Les jeux d’Ubisoft seront de moins en moins centrés sur la narration

Si la narration est centrale dans de nombreuses productions vidéo-ludiques, certains grands acteurs du secteur semblent peu à peu s’en détourner pour proposer des expériences différentes aux joueurs. C’est visiblement le cas d’Ubisoft. Le numéro un français du jeu vidéo, troisième plus gros éditeur indépendant au monde, s’engage peu à peu sur cette voie comme le montrent quelques-unes de ses récentes productions.

Une vision des choses clairement explicitée par Serge Hascoët – directeur du pôle créatif central d’Ubisoft – dans une interview réalisée par Le Monde. Pour lui, l’entreprise ira vers des jeux de moins en moins axés sur la narration traditionnelle, et c’est entièrement voulu.

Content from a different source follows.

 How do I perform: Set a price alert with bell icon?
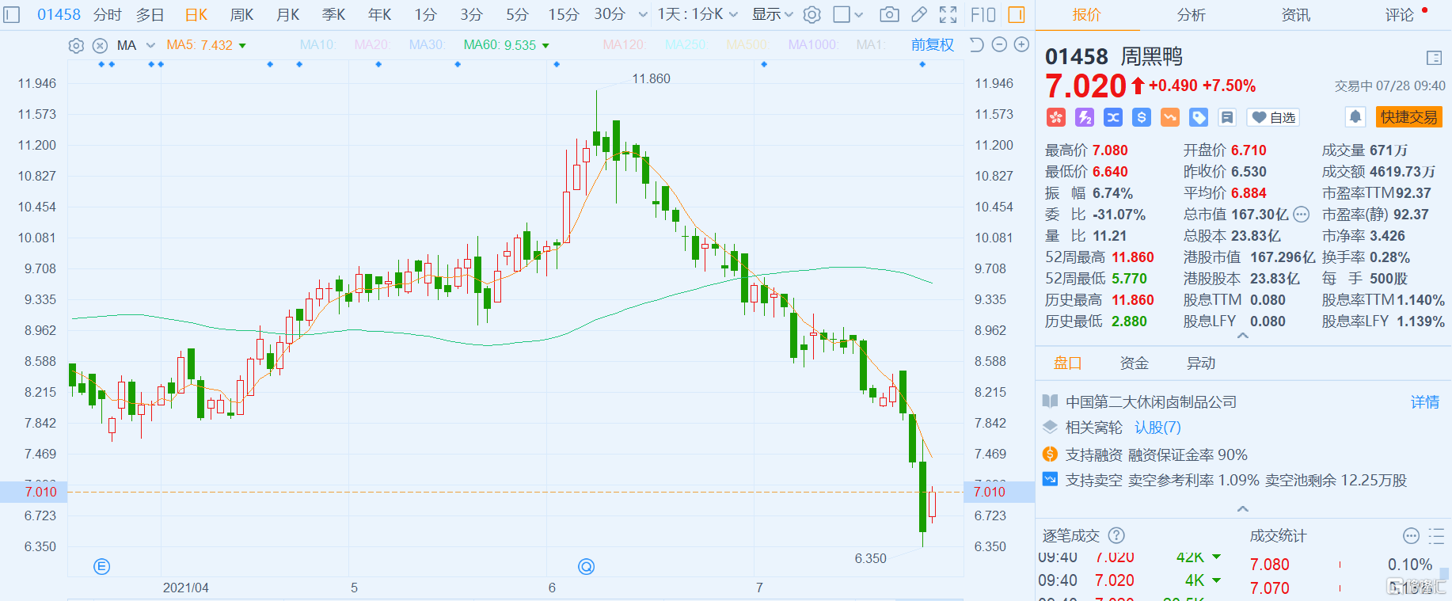(x=1355, y=117)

La place de la narration dans les prochains titres d’Ubisoft, pourrait bien être remise en question…

La narration est-elle vouée au placard à moyen terme ? Si de nombreux joueurs pourraient s’étouffer rien qu’en lisant cette question, c’est pourtant celle que les dirigeants d’Ubisoft se posent ; au point d’envisager très sérieusement de la mettre entre parenthèses sur leurs prochains jeux.

Volonté éditoriale, impératif marketing ou aveux de faiblesse ?

Pour Serge Hascoët, les choses sont claires : Ubisoft sait comment créer des mondes ouverts et doit en tirer profit, quitte à sacrifier la narration sur l’autel d’un mode de divertissement accessible au plus grand nombre.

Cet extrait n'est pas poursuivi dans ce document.